Selon le Dr Vamour, le principal facteur de risque reste la cryptorchidie, c’est-à-dire des testicules qui ne sont pas descendus dans les bourses pendant l’enfance et sont restés trop longtemps « au chaud ». « Normalement, les testicules descendent progressivement au cours des premières années de vie pour se fixer dans les bourses. Quand ce n’est pas le cas, cela augmente le risque », précise-t-il. En dehors de cet antécédent, aucun facteur environnemental particulier n’a été identifié.
« C’est justement parce que cela peut toucher n’importe quel homme, sans profil type, qu’il faut insister sur la vigilance. Comme on encourage les femmes à se palper la poitrine, les hommes doivent apprendre à se palper les testicules. »

Un geste encore trop méconnu

Pour le médecin, le tabou n’est pas la véritable barrière. « Je ne pense pas que ce soit une question de gêne, mais plutôt un défaut d’information », constate-t-il. Il souligne que Movember met surtout en avant le cancer de la prostate, ce qui est justifié : « Un homme sur huit sera confronté à un cancer de la prostate au cours de sa vie. C’est un vrai problème de santé publique. » Mais il insiste sur la différence : « Le cancer du testicule touche les jeunes, et lorsqu’il est diagnostiqué tôt, les chances de guérison sont immenses. L’information doit donc être plus large. » Le Dr Vamour cite en exemple le Canada, où la sensibilisation est beaucoup plus forte : « Là-bas, on voit des campagnes, des spots publicitaires, des messages clairs. En France, c’est encore insuffisant. » Même pour les formes métastatiques peu évoluées, le Dr Vamour souligne que « les taux de survie à cinq ans sont quasiment de 100 % ».
Pour lui, cela prouve qu’une simple vigilance suffit à sauver des vies.

Son message aux étudiants et jeunes adultes

« Il ne faut surtout pas être gêné d’aborder ces sujets », affirme-t-il d’un ton calme. « Que ce soit avec un médecin généraliste, un proche ou un urologue, ces discussions font partie de notre quotidien. » Le spécialiste insiste : parler de sa santé n’est pas une faiblesse, c’est une preuve de maturité. « L’autopalpation, une fois par mois, suffit amplement. Et au moindre doute, il faut en parler. Il vaut mieux le faire pour rien que de dire que ce n’est sûrement rien et qu’en réalité, il s’agisse de quelque chose. » Le médecin appelle à dédramatiser : « Ce n’est pas un geste de peur, mais un geste de santé. Il ne faut pas que ce soit stressant ou mal vécu. C’est une simple vérification, pas une recherche de maladie. »

Et la prostate ?

[Entrées du jeu de données]
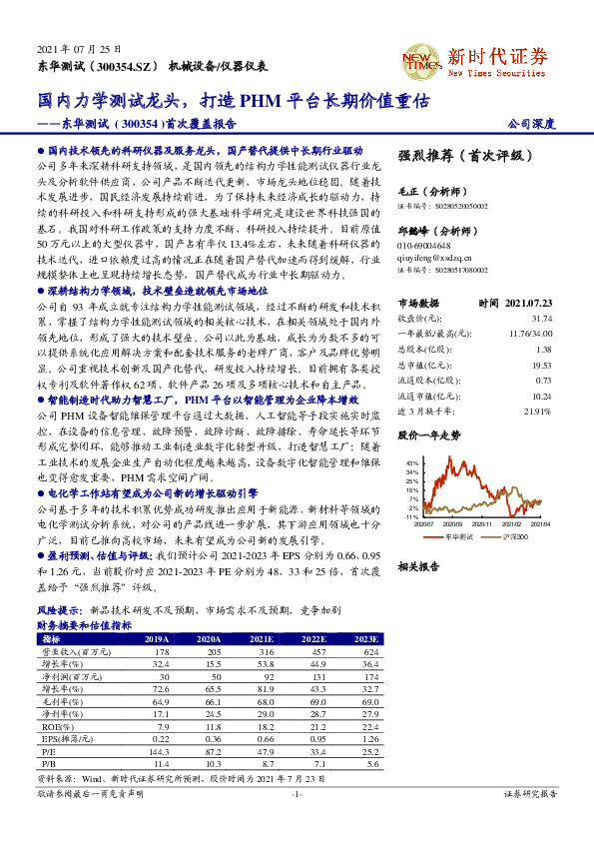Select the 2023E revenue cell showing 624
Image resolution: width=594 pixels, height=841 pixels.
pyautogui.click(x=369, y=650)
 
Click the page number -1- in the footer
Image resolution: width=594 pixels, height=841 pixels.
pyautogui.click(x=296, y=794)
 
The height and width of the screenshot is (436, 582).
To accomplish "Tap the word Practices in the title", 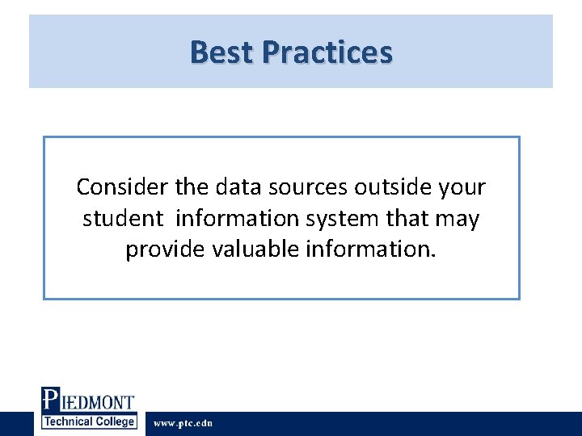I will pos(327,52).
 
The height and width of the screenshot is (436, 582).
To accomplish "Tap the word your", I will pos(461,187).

Consigne A: Recopiez, dans l'extrait sur le cancer du testicule, le passage allant de « Selon le Dr » jusqu'à « n’a été identifié. ».
Consigne B: Prolongez l'extrait sur le cancer du testicule à partir de sa dernière ligne.

Réponse A:
Selon le Dr Vamour, le principal facteur de risque reste la cryptorchidie, c’est-à-dire des testicules qui ne sont pas descendus dans les bourses pendant l’enfance et sont restés trop longtemps « au chaud ». « Normalement, les testicules descendent progressivement au cours des premières années de vie pour se fixer dans les bourses. Quand ce n’est pas le cas, cela augmente le risque », précise-t-il. En dehors de cet antécédent, aucun facteur environnemental particulier n’a été identifié.

Réponse B:
En fin d’entretien, le Dr Vamour revient sur un autre sujet phare de Movember : le cancer de la prostate. « Il touche principalement les hommes de 50 à 75 ans. C’est un véritable problème de santé publique, car il est très fréquent. » Il rappelle que le dépistage existe et que, comme pour le testicule, le pronostic est excellent lorsqu’il est diagnostiqué tôt. « L’arsenal thérapeutique est vaste : de la simple surveillance à la chirurgie, en passant par la radiothérapie, l’hormonothérapie, ou même la chimiothérapie. Les traitements sont adaptés au patient et à l’évolution de la maladie. » Il précise : « Il n’existe aucun lien entre le cancer du testicule et celui de la prostate. Ce sont deux maladies totalement distinctes. »

“On peut très bien vivre avec un seul testicule”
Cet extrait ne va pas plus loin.